BEGIN
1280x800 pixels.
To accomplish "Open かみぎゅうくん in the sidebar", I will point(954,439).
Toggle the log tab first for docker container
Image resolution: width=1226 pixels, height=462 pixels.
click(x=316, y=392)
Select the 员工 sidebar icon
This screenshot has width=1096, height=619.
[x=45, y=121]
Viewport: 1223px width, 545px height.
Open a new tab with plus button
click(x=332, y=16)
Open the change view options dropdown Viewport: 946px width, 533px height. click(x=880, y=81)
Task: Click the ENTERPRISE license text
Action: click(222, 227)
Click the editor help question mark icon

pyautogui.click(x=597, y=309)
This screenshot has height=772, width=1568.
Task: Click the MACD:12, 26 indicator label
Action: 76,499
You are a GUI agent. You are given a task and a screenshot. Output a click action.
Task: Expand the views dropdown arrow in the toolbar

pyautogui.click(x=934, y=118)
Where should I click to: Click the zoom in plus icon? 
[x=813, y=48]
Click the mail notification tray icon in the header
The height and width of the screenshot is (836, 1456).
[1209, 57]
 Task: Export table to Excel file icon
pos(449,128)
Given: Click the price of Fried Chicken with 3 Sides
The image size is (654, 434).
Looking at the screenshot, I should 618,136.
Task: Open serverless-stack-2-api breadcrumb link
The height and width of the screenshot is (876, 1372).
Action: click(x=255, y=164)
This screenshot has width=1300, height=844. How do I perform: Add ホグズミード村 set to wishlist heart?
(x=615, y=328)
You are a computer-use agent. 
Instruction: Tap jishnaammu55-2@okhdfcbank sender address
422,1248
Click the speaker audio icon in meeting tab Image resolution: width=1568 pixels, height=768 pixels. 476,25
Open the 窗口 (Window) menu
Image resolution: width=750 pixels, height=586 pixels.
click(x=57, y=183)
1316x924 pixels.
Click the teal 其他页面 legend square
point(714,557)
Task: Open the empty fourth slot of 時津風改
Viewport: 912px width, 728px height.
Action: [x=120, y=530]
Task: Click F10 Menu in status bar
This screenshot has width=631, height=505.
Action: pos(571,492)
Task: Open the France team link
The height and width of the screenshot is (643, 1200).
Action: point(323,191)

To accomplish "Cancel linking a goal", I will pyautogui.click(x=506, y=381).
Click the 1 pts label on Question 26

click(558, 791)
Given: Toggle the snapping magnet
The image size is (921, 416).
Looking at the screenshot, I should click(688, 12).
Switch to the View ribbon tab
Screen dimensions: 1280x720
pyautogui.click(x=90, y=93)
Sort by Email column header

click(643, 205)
END
**Stated goal:**
Return the part of the records that opens with the line containing "1316x924 pixels." and runs through the end of the records, repeating those lines exactly.

**Task response:**
1316x924 pixels.
Click the teal 其他页面 legend square
point(714,557)
Task: Open the empty fourth slot of 時津風改
Viewport: 912px width, 728px height.
Action: [x=120, y=530]
Task: Click F10 Menu in status bar
This screenshot has width=631, height=505.
Action: pos(571,492)
Task: Open the France team link
The height and width of the screenshot is (643, 1200).
Action: point(323,191)

To accomplish "Cancel linking a goal", I will pyautogui.click(x=506, y=381).
Click the 1 pts label on Question 26

click(558, 791)
Given: Toggle the snapping magnet
The image size is (921, 416).
Looking at the screenshot, I should click(688, 12).
Switch to the View ribbon tab
Screen dimensions: 1280x720
pyautogui.click(x=90, y=93)
Sort by Email column header

click(643, 205)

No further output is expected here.